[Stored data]
---*---
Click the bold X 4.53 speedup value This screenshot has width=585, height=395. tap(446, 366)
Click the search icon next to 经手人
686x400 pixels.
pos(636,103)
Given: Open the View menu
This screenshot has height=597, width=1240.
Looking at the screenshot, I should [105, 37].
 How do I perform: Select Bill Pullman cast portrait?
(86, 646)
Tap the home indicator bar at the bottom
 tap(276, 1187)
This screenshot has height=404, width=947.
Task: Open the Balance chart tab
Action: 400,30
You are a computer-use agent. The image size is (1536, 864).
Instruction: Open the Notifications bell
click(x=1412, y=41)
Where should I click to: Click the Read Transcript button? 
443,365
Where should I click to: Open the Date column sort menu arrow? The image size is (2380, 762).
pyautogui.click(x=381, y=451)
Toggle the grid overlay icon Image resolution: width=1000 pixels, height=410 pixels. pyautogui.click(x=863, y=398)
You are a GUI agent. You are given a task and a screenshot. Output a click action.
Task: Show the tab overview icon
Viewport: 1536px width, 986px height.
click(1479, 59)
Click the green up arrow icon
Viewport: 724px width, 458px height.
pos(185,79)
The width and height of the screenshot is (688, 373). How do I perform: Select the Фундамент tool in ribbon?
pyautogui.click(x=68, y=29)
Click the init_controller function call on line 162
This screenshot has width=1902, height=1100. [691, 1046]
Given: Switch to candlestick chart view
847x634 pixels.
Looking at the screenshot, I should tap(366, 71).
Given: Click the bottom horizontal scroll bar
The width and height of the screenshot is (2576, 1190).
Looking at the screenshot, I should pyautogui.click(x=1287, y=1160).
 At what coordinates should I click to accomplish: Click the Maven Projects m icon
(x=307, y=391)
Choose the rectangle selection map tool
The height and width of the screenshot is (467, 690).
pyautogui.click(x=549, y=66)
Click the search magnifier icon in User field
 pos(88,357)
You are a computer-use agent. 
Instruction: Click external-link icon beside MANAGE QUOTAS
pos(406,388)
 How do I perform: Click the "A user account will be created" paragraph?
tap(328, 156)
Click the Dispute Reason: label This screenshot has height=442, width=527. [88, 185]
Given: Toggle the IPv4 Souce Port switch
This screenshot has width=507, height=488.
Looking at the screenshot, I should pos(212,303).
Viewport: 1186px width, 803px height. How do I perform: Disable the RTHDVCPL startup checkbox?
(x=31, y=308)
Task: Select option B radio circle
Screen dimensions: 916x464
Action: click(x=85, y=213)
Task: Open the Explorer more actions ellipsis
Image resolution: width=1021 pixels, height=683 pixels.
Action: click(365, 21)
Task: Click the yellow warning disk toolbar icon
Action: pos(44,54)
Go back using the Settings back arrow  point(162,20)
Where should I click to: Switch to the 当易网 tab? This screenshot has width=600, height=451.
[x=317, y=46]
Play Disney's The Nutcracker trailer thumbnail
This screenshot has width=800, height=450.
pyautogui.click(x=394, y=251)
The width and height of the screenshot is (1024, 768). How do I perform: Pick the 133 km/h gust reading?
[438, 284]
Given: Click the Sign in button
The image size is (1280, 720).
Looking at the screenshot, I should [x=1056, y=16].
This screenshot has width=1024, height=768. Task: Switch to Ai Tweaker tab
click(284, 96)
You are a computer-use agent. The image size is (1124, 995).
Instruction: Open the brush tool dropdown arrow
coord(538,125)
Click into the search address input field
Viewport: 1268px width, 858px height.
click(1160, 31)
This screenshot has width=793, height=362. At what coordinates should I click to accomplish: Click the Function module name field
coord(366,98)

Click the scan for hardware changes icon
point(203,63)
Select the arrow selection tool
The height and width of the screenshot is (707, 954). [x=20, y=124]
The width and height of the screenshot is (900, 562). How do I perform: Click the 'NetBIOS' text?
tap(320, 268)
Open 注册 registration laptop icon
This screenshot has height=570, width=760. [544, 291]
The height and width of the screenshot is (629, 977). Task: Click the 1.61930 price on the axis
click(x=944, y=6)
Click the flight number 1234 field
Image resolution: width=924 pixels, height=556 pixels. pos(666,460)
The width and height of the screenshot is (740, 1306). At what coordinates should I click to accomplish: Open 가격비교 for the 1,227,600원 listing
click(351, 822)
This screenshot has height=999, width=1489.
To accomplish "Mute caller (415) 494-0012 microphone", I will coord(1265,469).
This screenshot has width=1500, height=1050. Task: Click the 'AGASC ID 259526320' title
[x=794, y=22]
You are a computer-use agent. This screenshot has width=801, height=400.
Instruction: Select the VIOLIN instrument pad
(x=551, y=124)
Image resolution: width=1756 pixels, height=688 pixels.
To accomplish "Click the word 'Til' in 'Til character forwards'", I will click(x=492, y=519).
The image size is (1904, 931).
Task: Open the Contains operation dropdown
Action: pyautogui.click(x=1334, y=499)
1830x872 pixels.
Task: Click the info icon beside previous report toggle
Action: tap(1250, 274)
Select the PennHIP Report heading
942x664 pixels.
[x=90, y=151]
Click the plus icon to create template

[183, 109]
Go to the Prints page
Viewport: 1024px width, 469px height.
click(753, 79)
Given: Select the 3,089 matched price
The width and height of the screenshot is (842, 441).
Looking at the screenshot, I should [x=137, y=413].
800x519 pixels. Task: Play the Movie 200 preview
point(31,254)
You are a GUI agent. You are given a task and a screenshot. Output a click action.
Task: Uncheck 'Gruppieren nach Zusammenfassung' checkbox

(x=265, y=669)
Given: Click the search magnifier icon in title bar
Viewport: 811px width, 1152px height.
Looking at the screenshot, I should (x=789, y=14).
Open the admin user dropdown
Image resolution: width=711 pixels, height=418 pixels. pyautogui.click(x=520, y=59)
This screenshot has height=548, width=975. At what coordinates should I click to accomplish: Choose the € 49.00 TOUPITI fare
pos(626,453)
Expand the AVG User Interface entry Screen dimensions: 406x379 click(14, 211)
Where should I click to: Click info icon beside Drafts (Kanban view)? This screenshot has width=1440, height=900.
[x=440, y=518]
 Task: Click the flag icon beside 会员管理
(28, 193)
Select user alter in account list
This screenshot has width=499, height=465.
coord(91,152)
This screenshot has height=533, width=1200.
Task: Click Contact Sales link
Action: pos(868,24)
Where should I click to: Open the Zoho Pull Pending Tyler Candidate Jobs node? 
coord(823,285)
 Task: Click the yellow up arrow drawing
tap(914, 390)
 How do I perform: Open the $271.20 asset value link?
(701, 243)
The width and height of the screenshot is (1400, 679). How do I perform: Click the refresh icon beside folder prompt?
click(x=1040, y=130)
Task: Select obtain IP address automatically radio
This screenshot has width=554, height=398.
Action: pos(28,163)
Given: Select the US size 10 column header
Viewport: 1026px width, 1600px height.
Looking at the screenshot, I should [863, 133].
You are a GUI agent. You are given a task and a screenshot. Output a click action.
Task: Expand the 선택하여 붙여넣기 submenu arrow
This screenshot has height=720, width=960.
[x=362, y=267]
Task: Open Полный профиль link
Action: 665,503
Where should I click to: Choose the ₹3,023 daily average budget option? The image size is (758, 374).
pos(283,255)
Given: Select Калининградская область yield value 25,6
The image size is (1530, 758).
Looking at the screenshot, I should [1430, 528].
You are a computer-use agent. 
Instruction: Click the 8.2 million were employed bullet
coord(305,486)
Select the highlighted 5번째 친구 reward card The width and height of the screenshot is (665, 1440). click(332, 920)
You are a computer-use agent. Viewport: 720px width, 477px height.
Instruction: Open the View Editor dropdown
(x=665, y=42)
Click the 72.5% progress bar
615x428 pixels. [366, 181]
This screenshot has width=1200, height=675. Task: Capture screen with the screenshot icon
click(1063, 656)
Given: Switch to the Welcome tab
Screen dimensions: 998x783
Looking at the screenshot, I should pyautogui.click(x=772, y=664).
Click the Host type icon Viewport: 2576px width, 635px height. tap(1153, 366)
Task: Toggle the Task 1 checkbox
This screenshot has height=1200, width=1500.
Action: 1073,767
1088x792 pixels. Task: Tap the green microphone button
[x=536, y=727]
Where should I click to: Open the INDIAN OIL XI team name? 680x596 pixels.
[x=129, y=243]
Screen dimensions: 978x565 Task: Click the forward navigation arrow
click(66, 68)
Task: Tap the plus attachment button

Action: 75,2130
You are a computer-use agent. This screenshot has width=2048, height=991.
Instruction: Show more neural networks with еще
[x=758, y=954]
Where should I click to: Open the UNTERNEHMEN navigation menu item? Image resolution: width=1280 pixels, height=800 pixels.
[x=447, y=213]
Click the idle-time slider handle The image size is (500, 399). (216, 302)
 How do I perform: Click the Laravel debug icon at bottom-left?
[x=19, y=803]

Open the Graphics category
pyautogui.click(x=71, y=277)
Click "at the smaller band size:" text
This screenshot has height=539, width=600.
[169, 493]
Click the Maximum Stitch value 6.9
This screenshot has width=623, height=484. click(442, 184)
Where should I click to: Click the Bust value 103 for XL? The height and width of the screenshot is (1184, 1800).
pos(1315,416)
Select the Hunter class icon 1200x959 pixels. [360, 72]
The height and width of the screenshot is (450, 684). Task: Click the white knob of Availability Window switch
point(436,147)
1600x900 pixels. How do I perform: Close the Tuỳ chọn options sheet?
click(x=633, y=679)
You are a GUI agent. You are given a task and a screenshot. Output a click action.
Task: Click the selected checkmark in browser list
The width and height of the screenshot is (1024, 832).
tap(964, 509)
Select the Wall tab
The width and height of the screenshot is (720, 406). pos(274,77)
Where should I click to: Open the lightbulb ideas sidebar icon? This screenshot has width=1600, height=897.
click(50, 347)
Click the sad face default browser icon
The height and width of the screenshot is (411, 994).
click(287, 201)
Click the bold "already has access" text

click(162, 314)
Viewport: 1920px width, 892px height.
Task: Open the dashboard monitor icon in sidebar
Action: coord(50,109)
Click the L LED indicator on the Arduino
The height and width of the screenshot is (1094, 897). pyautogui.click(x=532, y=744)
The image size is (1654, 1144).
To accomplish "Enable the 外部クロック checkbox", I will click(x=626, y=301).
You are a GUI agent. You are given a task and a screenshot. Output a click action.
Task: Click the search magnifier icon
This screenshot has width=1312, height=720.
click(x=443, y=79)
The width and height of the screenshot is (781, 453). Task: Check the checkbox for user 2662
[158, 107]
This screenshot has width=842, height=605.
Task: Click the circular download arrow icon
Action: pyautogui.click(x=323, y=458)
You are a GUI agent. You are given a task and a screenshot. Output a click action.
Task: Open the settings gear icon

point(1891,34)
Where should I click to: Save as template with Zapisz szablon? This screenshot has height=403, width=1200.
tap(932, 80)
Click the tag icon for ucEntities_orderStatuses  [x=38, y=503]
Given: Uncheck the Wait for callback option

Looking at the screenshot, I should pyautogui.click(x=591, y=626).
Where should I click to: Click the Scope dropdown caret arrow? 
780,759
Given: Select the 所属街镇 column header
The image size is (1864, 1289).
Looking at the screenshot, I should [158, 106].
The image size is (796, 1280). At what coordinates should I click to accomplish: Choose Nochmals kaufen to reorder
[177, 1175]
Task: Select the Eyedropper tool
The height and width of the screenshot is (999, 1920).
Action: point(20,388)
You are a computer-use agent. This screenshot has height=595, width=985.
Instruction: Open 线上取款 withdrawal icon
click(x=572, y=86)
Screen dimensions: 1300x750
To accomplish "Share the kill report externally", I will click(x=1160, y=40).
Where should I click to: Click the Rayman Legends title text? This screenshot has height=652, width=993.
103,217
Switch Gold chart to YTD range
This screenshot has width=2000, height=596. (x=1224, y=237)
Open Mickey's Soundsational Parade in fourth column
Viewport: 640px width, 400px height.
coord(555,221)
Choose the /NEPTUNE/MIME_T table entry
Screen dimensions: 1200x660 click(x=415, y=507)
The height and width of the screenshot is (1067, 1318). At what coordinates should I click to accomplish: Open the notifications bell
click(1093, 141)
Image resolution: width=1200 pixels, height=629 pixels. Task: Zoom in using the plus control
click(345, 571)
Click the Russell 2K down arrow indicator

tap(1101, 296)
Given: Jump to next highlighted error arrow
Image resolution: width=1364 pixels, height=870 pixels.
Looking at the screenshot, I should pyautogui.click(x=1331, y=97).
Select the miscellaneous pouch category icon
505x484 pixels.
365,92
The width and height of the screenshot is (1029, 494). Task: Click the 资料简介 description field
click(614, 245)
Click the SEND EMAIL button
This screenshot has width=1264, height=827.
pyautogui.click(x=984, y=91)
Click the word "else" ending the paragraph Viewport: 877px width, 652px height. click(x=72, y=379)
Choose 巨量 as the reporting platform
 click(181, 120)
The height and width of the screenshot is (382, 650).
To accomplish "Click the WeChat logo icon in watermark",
---*---
● **PROMPT**
Would you copy out exactly the lines above that start at the one containing "Go back using" and end at the one containing "Given: Click the Sign in button", inclusive?

● **THE COMPLETED TASK**
Go back using the Settings back arrow  point(162,20)
Where should I click to: Switch to the 当易网 tab? This screenshot has width=600, height=451.
[x=317, y=46]
Play Disney's The Nutcracker trailer thumbnail
This screenshot has width=800, height=450.
pyautogui.click(x=394, y=251)
The width and height of the screenshot is (1024, 768). How do I perform: Pick the 133 km/h gust reading?
[438, 284]
Given: Click the Sign in button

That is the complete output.